Ein langes Schweigen folgte seinen Worten. Es war beklemmend, weil die Frauen den Mann nicht verstanden.

»Entschuldigen Sie meine Heftigkeit«, bat Rolf Wittig zerknirscht und fuhr sich mit dem Taschentuch über die schweißnasse Stirn. »Sie haben Michael nicht gekannt, sonst würden Sie verstehen, weshalb ... weshalb ich Albert Kramer verachte.«

»Es muss ein Missverständnis sein«, versuchte Frau Hille, die unmögliche Situation abzuschwächen. »Albert war ein guter Mensch, er hing an seinem Boden wie kaum ein zweiter, er war sein Lebenszweck, er war ihm mehr als alles andere ...«

»Michaels Vater hat nie etwas anderes gekannt als diesen verfluchten Boden. Es war ihm gleichgültig, dass seine Söhne eigene Wege gehen wollten, er hat sie gezwungen, hart und unbarmherzig. Walter war kein Landwirt, er wollte studieren – er dufte es nicht, weil er der Älteste war, weil das Gut einmal an ihn fallen musste.«

»Sie scheinen sehr viel von dem zu wissen, was hier geschehen ist«, stellte Frau Hille nachdenklich fest. »Mehr als wir alle.«

»Ja, mehr als Sie alle«, wiederholte der Mann schwer. Es war die lautere Wahrheit, er wusste viel von Moorhall – und doch irrte er sich, wenn er meinte, alles zu wissen.

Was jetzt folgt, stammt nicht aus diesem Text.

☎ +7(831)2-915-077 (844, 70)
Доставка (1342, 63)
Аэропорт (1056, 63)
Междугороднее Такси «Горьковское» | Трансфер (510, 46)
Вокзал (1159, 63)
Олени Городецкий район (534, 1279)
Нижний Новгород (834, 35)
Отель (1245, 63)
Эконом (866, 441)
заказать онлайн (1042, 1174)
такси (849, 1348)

Frau Hille zerkrümelte ein Stückchen Brot in ihrer Hand.

»Albert wünschte so sehr, dass Michael wieder zurückkommen möge. Er hat Tag und Nacht an ihn gedacht. Aber es kam kein Lebenszeichen.«

»Und dann hat er diese Tafel aufgestellt«, meinte Rolf Wittig bitter. »Möge seine Seele Ruhe finden«, zitierte er spöttisch. »Dem Toten wünscht er es, dem Lebenden ... hat er es nicht gegönnt. Was interessierte ihn schon Michaels Ruhe, was seine Seele? Gleichgültig war ihm sein Junge, unwichtig, lästig sogar.«

»Her Wittig ... « Frau Hille hob den Kopf, ihr Gesicht war angespannt und sah plötzlich älter aus. Jetzt sah man, dass sie schon fast vierzig Jahre alt war.

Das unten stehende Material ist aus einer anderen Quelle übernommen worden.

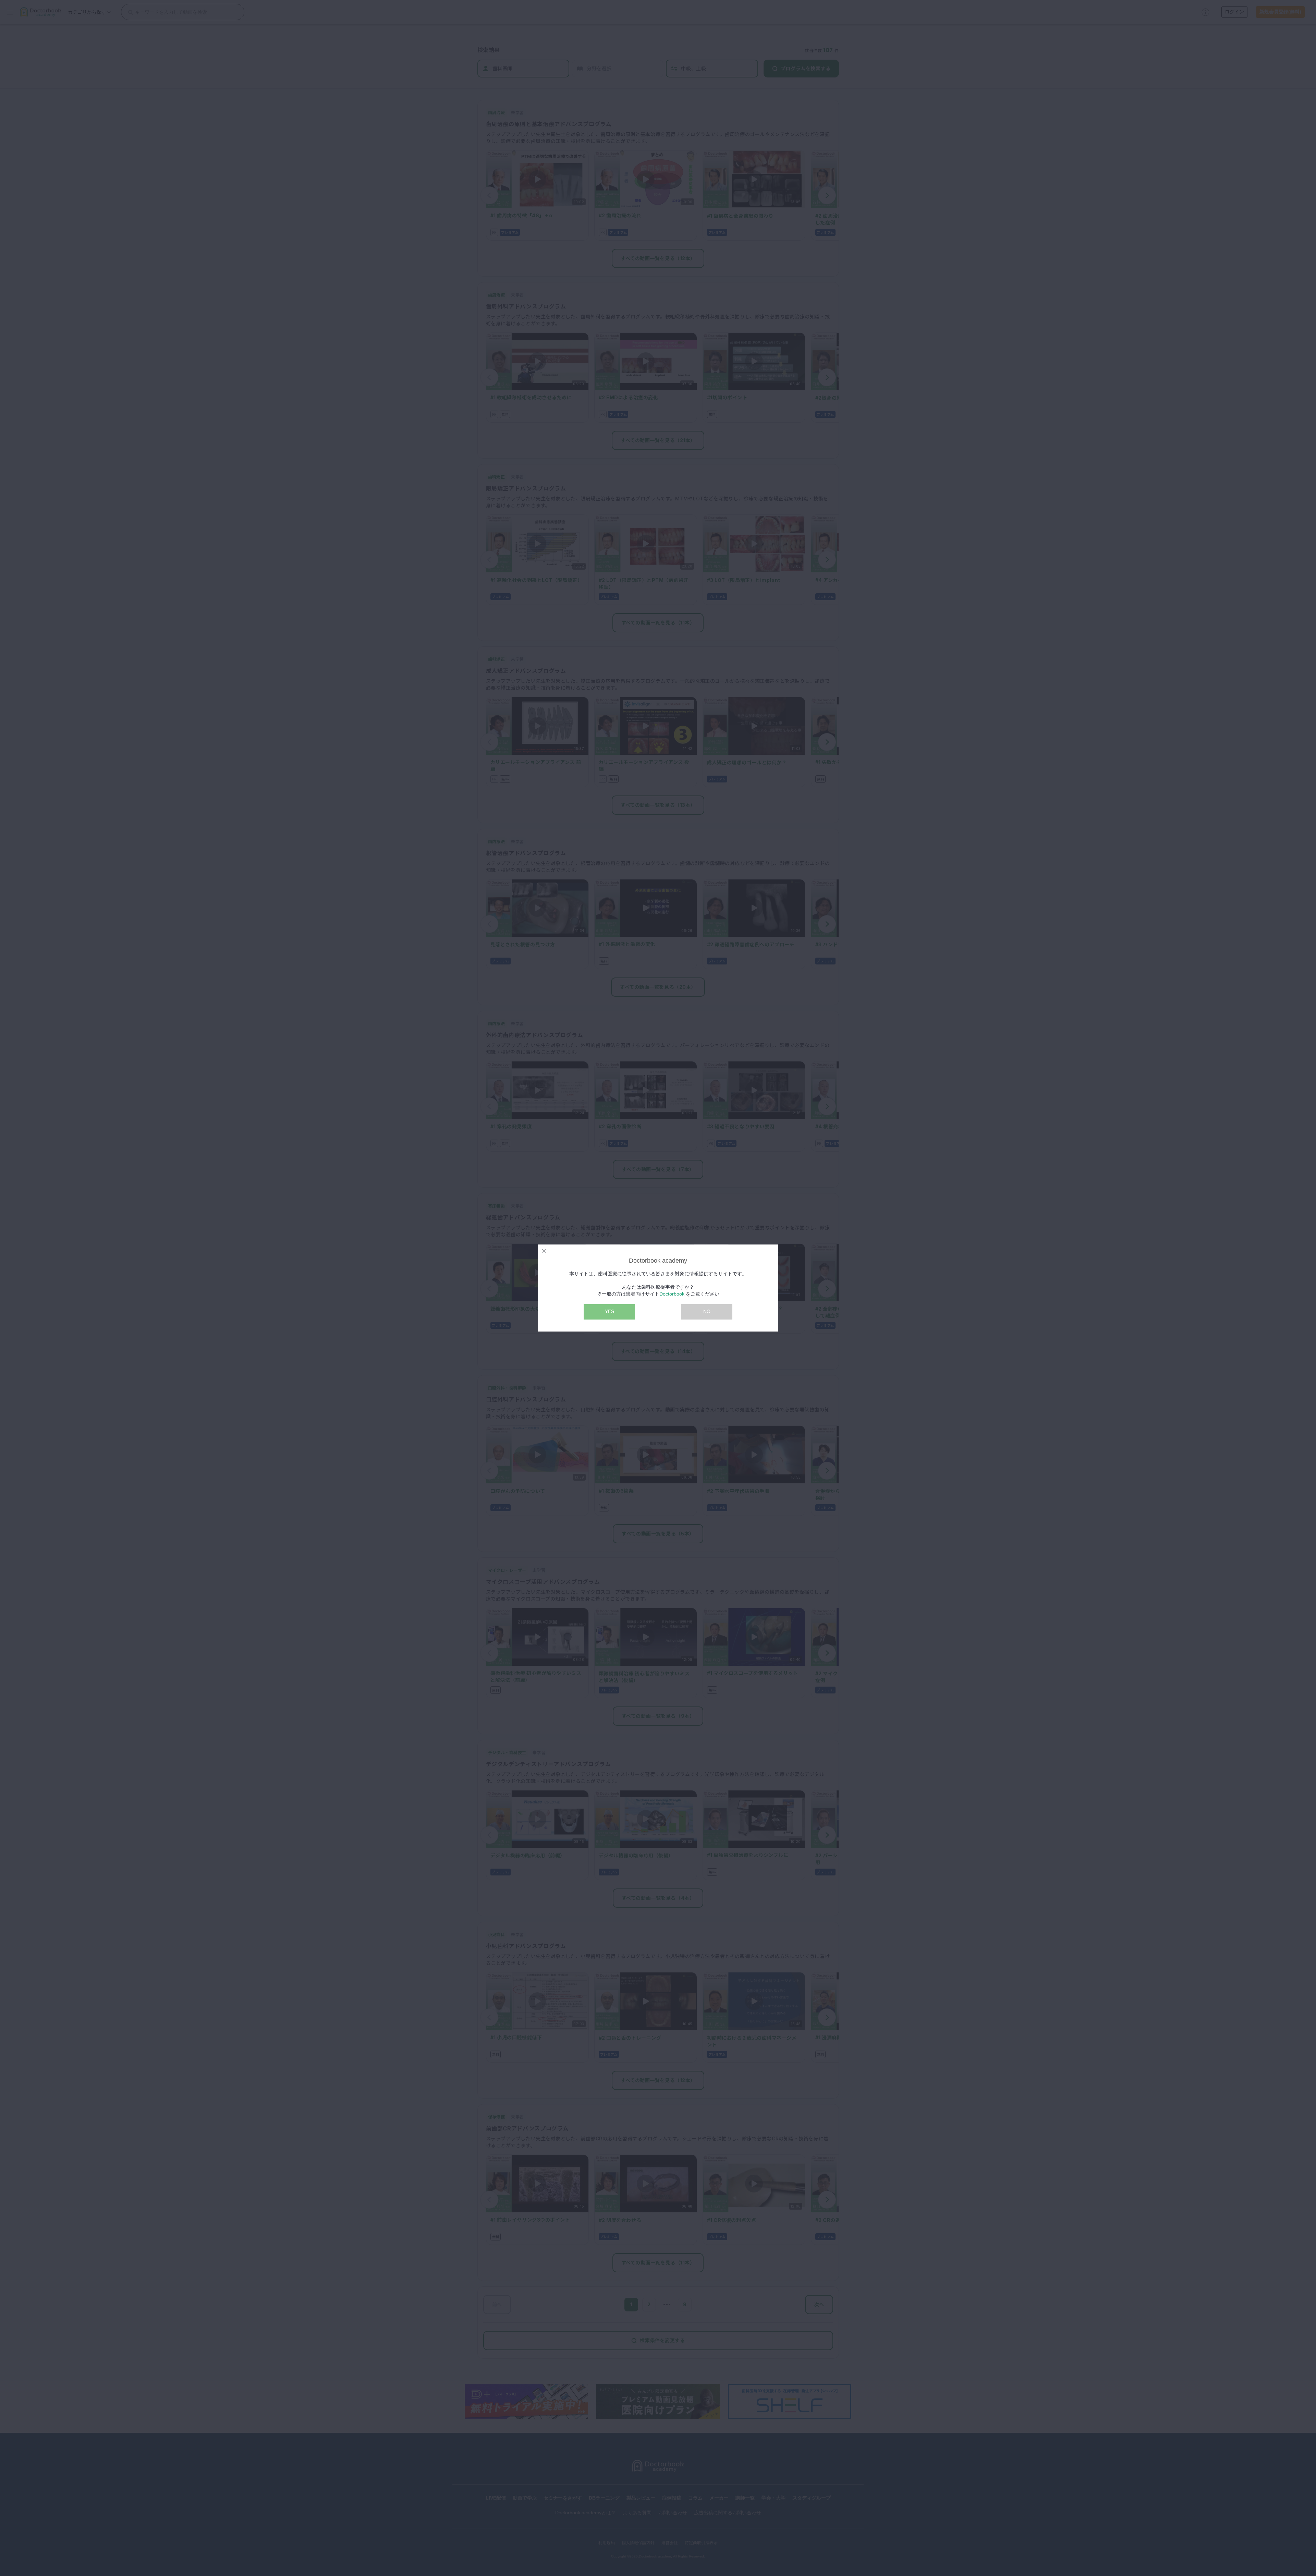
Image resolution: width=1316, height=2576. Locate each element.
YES (609, 1311)
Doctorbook (671, 1294)
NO (706, 1311)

Der Mann schaute sie an und wartete auf ihre Worte.

»Sie befinden sich hier im Hause des Mannes, den sie schmähen, ohne ihn zu kennen. Ich muss Sie bitten, in Zukunft nichts Böses über ihn zu sagen. Ich bin es Alberts Andenken schuldig, dass man unter seinem Dach so von ihm spricht, wie er es verdient hat.«

Rolf wurde totenbleich. Er erhob sich, der Stuhl rutschte ein ganzes Stück zurück, so heftig war die Bewegung.

»Ich habe Sie verstanden, gnädige Frau«, sagte er schwer. »Ich gehe.«

Auch Frau Hille erhob sich, aber sie schüttelte jetzt den Kopf und kam dicht an ihn heran.

»Sie sollen nicht mit Hass von hier fortgehen. Bleiben Sie noch, Herr Wittig, versuchen Sie, Ihr Vorurteil zu vergessen. Ich verwalte Moorhall selbst. Haben Sie Lust, mich heute Morgen zu begleiten? Wir haben Pferde genug, gute Tiere.«

»Reiten«, sagte der Mann, und seine Stimme war schwermütig. Er zögerte mit seiner Antwort, und als er schließlich nickte, geschah es fast widerstrebend.